Losing one’s identity could be one theme of this book. Christina, the main character, has hers taken away when the “Poor Farm” kitchen catches fire and everyone has to live elsewhere temporarily. She’s spent most of her life caring for others and feeling an obligation to be a little overprotective at times. You see, the home is for children and adults who might be disabled or for other reasons.
In a way, the kitchen fire is a way of returning Christina’s identity and purpose. She is forced to rely others for help and it’s very hard for her to ask. One little boy, Tommy, blinded by an accident, is especially dear to her heart. She has to take him to the town loner, Levi, and ask that he care for the little guy.

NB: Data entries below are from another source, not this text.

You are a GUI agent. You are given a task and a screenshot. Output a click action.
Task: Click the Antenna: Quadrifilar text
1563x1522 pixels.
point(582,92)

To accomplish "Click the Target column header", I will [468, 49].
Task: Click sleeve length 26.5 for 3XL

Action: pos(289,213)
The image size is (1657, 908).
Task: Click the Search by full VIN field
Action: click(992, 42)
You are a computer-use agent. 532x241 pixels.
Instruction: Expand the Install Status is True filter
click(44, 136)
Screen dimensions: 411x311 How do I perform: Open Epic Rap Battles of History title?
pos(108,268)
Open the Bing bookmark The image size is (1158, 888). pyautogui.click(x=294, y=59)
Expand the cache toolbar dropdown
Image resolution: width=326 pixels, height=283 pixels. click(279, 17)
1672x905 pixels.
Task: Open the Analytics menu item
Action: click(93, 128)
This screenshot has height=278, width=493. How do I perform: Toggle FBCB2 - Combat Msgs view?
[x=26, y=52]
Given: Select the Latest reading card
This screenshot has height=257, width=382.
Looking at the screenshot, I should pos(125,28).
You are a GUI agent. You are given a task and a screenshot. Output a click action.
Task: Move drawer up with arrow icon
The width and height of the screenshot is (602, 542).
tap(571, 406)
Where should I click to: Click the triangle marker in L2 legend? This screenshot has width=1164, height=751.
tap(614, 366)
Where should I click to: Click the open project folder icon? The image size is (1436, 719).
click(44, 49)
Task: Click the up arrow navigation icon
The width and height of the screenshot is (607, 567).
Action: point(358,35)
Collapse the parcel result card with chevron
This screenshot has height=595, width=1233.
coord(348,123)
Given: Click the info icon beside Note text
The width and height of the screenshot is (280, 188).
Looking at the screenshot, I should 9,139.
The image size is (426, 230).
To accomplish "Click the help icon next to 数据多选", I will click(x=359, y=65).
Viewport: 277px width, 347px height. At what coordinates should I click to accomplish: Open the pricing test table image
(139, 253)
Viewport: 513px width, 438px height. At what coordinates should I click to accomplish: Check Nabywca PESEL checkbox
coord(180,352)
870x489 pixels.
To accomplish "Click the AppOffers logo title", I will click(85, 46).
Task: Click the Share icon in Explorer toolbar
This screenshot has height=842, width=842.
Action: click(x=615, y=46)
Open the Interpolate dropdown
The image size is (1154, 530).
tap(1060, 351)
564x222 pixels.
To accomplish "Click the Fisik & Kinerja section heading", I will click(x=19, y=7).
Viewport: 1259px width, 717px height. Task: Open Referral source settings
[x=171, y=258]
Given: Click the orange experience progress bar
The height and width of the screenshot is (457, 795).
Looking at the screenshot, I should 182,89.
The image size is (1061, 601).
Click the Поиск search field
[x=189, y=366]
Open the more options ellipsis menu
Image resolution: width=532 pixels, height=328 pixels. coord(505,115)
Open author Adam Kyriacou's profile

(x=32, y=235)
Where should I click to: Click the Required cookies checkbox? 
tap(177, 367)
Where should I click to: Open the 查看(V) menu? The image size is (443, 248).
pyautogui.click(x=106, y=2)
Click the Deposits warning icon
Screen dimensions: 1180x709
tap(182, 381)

It’s through Tommy, the townspeople, and the kindness of strangers that Christina realizes she can be herself without using the “Poor Farm” and the residents for establishing who she is. Levi, on the other hand, comes to conclusion that being alone isn’t so great after all. Being included is kind of nice and he discovers that others do like and care for him too. Tommy learns to trust and with Levi’s help, learns to do for himself. I like Levi’s attitude in that he won’t enable Tommy to always depend on others when he can do for himself.
Ms. Sawyer, I give this book 5 stars!
I received this free copy from Waterbrook Press in exchange for reviewing it.